Dynamic Regulation of Transporter Expression to Increase L-Threonine Production Using L-Threonine Biosensors

The cytotoxicity of overexpressed transporters limits their application in biochemical production. To overcome this problem, we developed a feedback circuit for L-threonine production that uses a biosensor to regulate transporter expression. First, we used IPTG-induced rhtA regulation, L-threonine exporter, to simulate dynamic regulation for improving L-threonine production, and the results show that it had significant advantages compared with the constitutive overexpression of rhtA. To further construct a feedback circuit for rhtA auto-regulation, three L-threonine sensing promoters, PcysJ, PcysD, and PcysJH, were characterized with gradually decreasing strength. The dynamic expression of rhtA with a threonine-activated promoter considerably increased L-threonine production (21.19 g/L) beyond that attainable by the constitutive expression of rhtA (8.55 g/L).
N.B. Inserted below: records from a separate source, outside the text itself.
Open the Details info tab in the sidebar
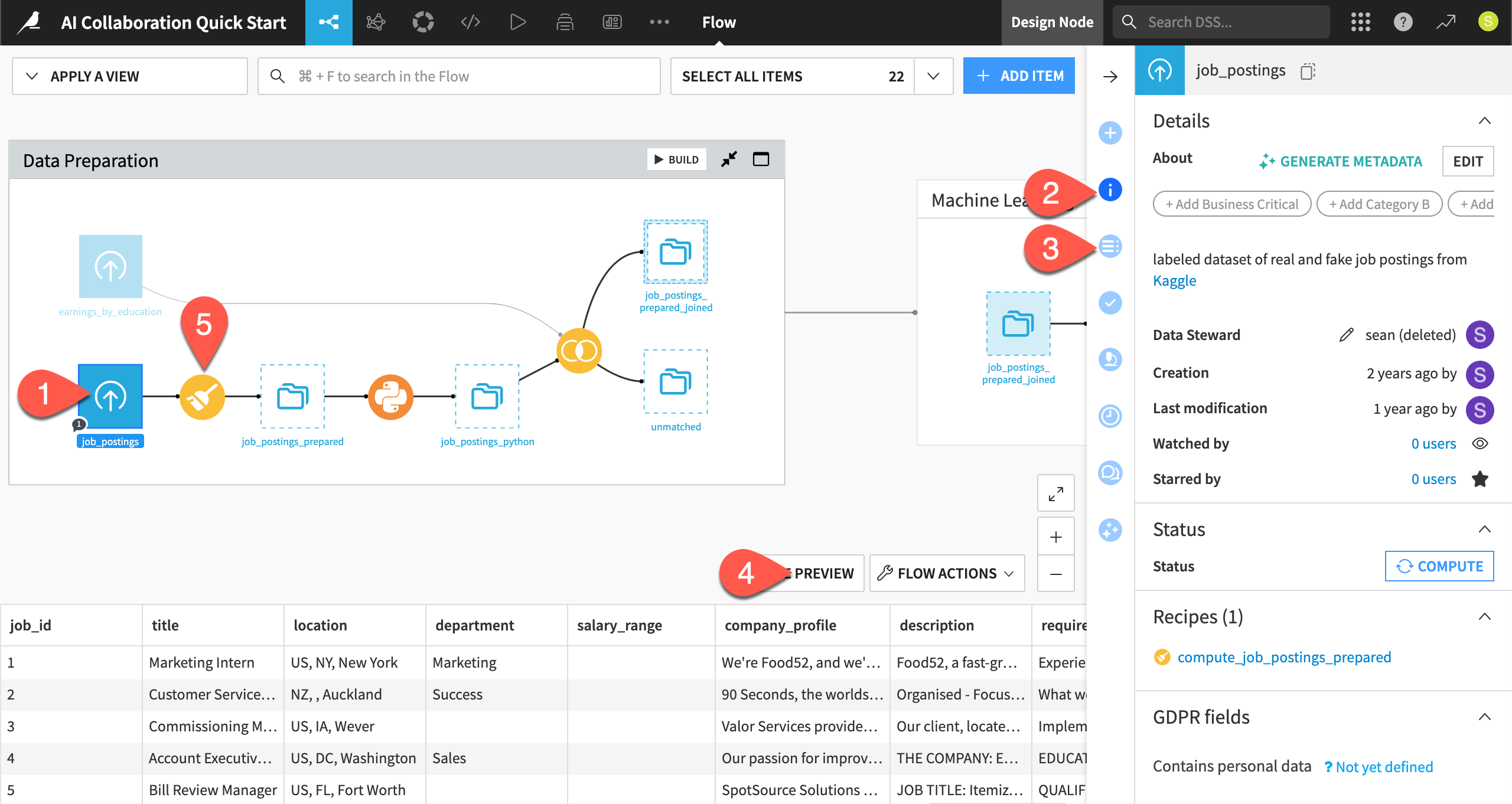Screen dimensions: 1512x804 (x=1110, y=189)
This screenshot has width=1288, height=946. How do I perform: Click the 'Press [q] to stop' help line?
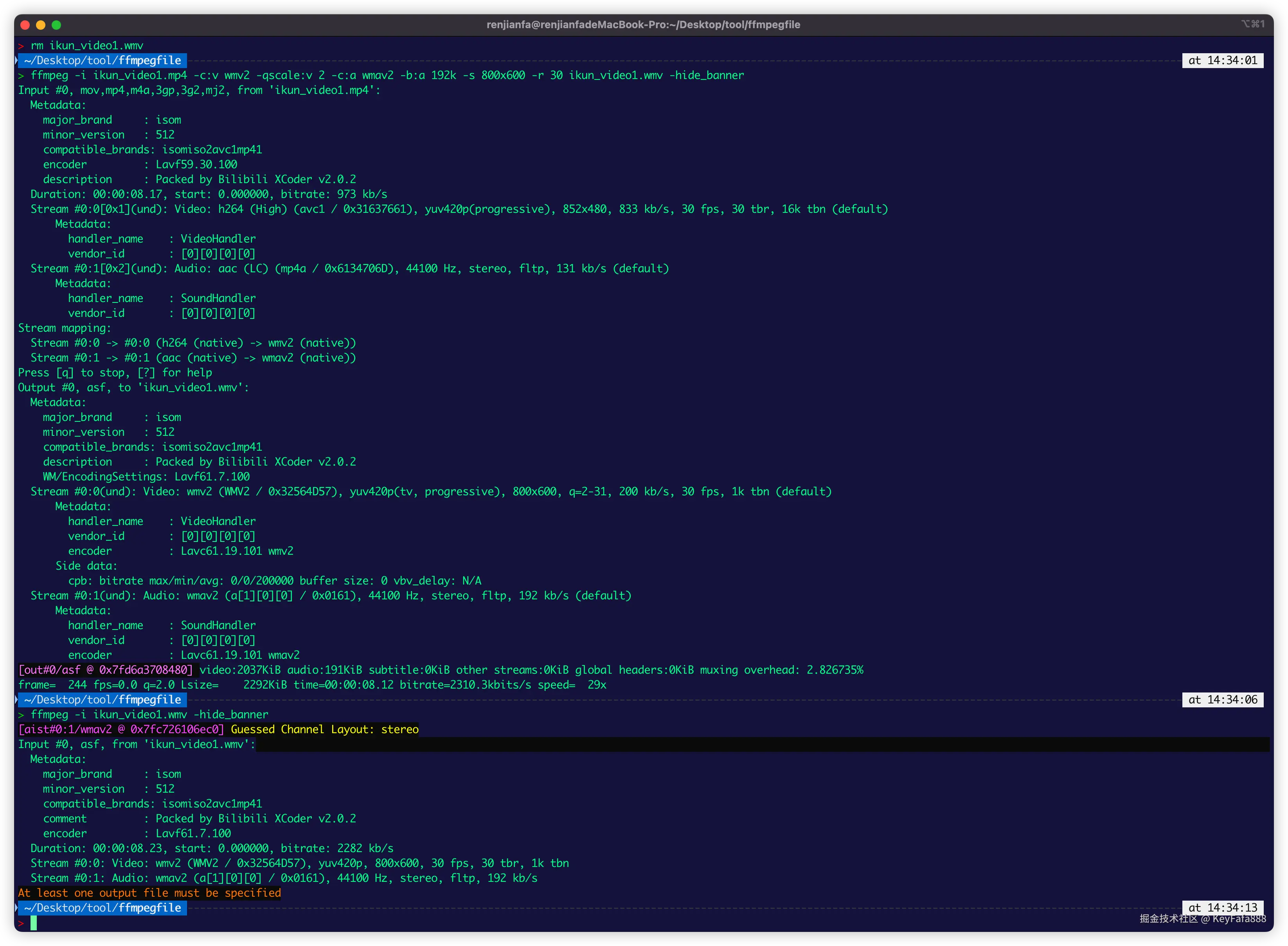click(x=115, y=373)
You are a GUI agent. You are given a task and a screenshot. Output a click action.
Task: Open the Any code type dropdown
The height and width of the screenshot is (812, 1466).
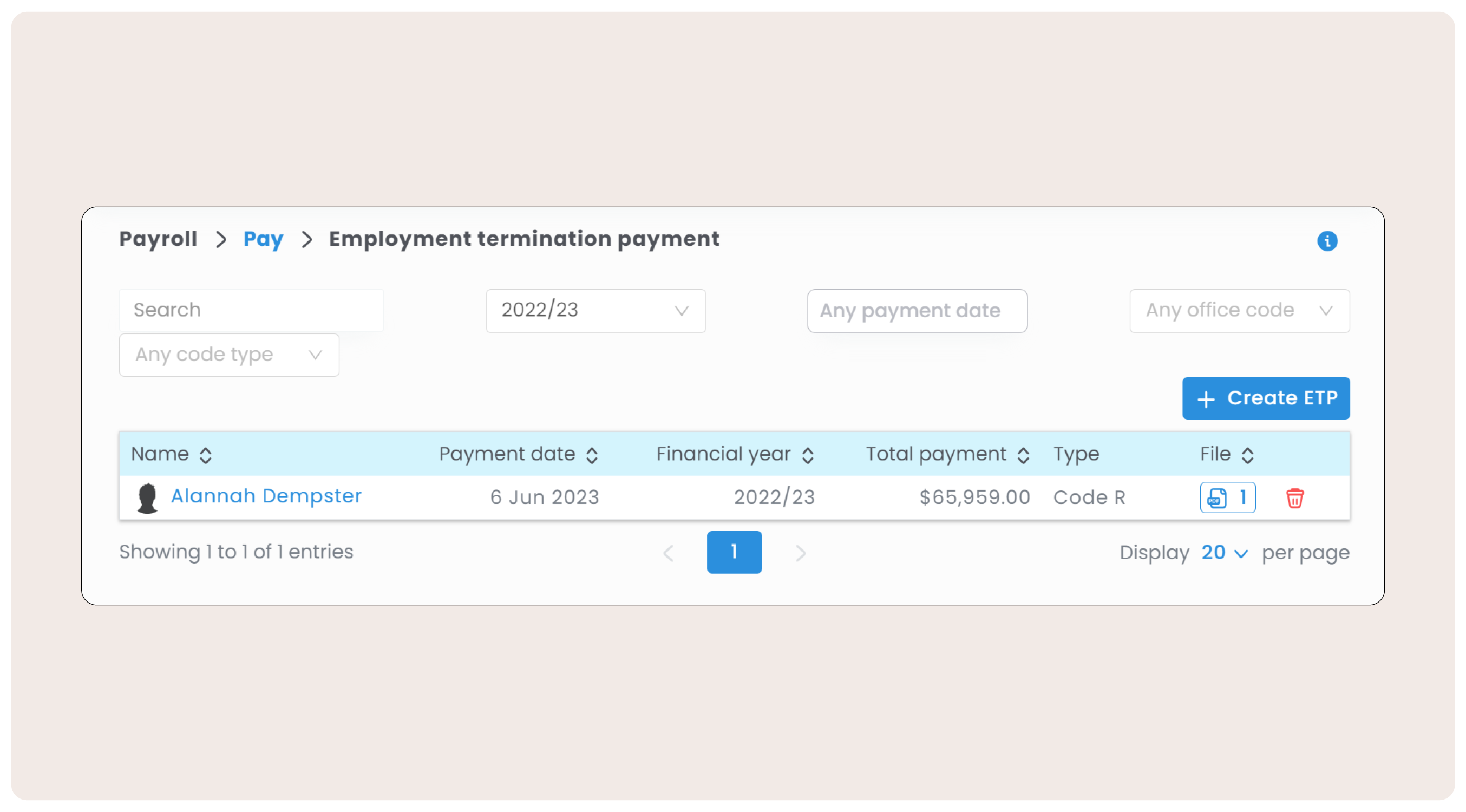[229, 355]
Finally, the autoregulation method was used in regulating rhtB and rhtC to improve L-threonine production and achieve a high titer of 26.78 g/L (a 161.01% increase), a yield of 0.627 g/g glucose, and a productivity of 0.743 g/L/h in shake-flask fermentation. This study analyzed in detail the influence of dynamic regulation and the constitutive expression of transporters on L-threonine production. For the first time, we confirmed that dynamically regulating transporter levels can efficiently promote L-threonine production by using the end-product biosensor.